2.1.2. Preparation of Undoped and HNT-Doped PES Membranes

The PES membranes were prepared by adding three different doping systems (PANI, HNTs or HNTs@PANI). The composite membranes were prepared by dispersing 1 wt% of the dopants in NMP, under sonication, for 30 min. Then, PEG (1.05 g) and PVP (0.25 g) were added as pore-formers. PES (0.75 g) was dissolved in NMP (56.3 mL) at 60 °C for 6 h, then it was added to the same dispersion and kept under stirring at 60 °C for 2 h (with the resulting concentration in the blends being as follows: 1 wt% dopant, 21 wt% PEG, 5 wt% PVP, 15 wt% of PES).
After the complete dissolution, each mixture was sonicated for 20 min and heated without stirring for 20 min to remove trapped air. Then, the homogenous dispersion was casted (setting the casting thickness at 250 μm) onto the glass plate, for 10–20 s.

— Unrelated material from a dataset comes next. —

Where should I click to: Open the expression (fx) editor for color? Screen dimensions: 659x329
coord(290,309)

After casting, the glass plate was immersed in a water bath for 1 h, then moved into another deionized water bath for 24 h and sonicated for 30 min to remove residual PVP and PEG (see Scheme S1 in the Supporting Information). The thicknesses of the resulting membranes, reported in Table 1, were measured using SEM after air-drying. The actual content of the dopants may be slightly different with respect to the nominal ones, as a result of the washing steps.
The following nomenclature will be adopted throughout the paper to refer to the membranes under study: PES is the reference PES membrane; PES + PANI (1%) is the PES membrane with the PANI additive at the concentration of 1 wt%; PES + HNTs (1%) is the PES membrane with the addition of HNTs at the concentration of 1 wt%; and PES + [HNTs@PANI] (1%) is the PES membranes with the addition of PANI-capped HNTs (HNTs@PANI) at concentration of 1 wt%. In ESI, some data are reported for PES + [HNTs@PANI] (C) with C = 0.5 and 1.5 wt% in comparison with PES + [HNTs@PANI] (1%).

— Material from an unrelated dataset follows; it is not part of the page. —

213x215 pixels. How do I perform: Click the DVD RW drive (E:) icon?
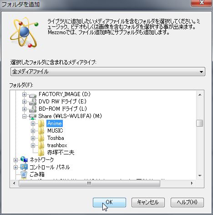[33, 102]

2.1.3. Preparation of the Samples (HNTs and PES Membranes) for NM Analysis

The new approach with the Micro NM analysis required its optimization on free HNTs before they were embedded into polymeric membranes. This step was addressed in Section S6 of the Supporting Information, where more details on the NM set-up and procedure for preparing the samples for preliminary tests are provided for the reader.
For the optimization of Micro NM analysis of HNTs, four samples were prepared via drop casting deposition of 5 µL aqueous solution of HNTs (0.83 mg/mL in PBS 50 mM, pH 7.0) on a thin (0.9 μm thick) layer of mylar (a transparent polyester film made from stretched polyethylene terephthalate) placed over a perforated aluminium plaque to be attached to the NM sample holder for µ-PIXE and FSTIM measurements.
Copper grids of 100 mesh were then applied on the sample surface to act as a spatial reference during the proton beam irradiation of the samples (Figure S1). Two membranes with embedded HNTs (PES + HNTs and PES + [HNTs@PANI] (1%), Table 1) and one membrane without HNTs (PES + PANI (1%), Table 1) were then placed on the aluminium plaques of the NM sample holder with the copper grids (Figure S1).

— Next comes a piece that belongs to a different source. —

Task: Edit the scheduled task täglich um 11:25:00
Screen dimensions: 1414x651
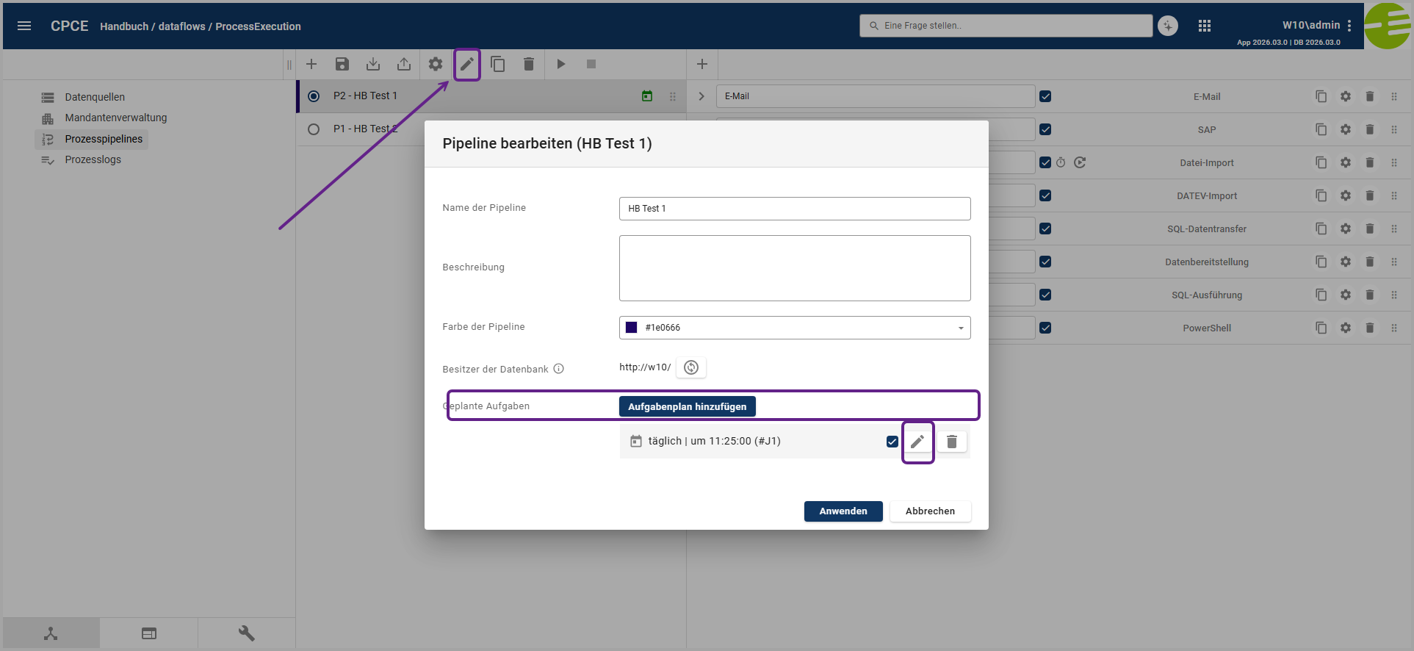Action: pyautogui.click(x=917, y=442)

2.2. Characterization Analysis and Techniques

2.2.1. Spectroscopies

The UV–VIS absorbance spectra of surnatants were recorded using a Cary 50 spectrophotometer (Varian, Palo Alto, CA, USA), with 1 cm optical path quartz cuvettes, at T = 25 °C. The ATR-FTIR spectra were obtained from solid samples using a Nicolet 5700 FT-IR instrument (Thermo Electron Corporation, Waltham, Massachusetts). Thermogravimetric analyses (TGA) of HNTs, PANI and HNTs@PANI (1%) were performed using a TGAQ500 (TA Instruments Co., New Castle, DE, USA) and recorded under N2 or under air, upon equilibration at 100 °C, followed by a 10 °C/min temperature ramp up to 1000 °C.

2.2.2. Atomic Force Microscopy (AFM)

AFM measurements were performed on pristine HNTs and on the doped membranes. The HNTs were dissolved in phosphate-buffered saline (PBS) 50 mM, pH 7.0 (0.83 mg/mL) and deposited onto a silicon substrate. The excess of solution was removed from the substrate, the sample was then dried under a nitrogen flow and characterized using AFM (XE-100 Park instrument, Suwon, Korea) in a non-contact mode, using silicon rectangular probes (Non-Contact Cantilever PPP-NHCHR 10M, Park instrument, Suwon, Korea) with a tip radius of 10 nm. For each sample, several areas were analysed to ensure the reproducibility of the results. An analysis of the images was performed using XEI software (version 1.8.0); the dimensions of the structures here reported are, on average, over 23 objects. The uncertainties are calculated as standard deviations.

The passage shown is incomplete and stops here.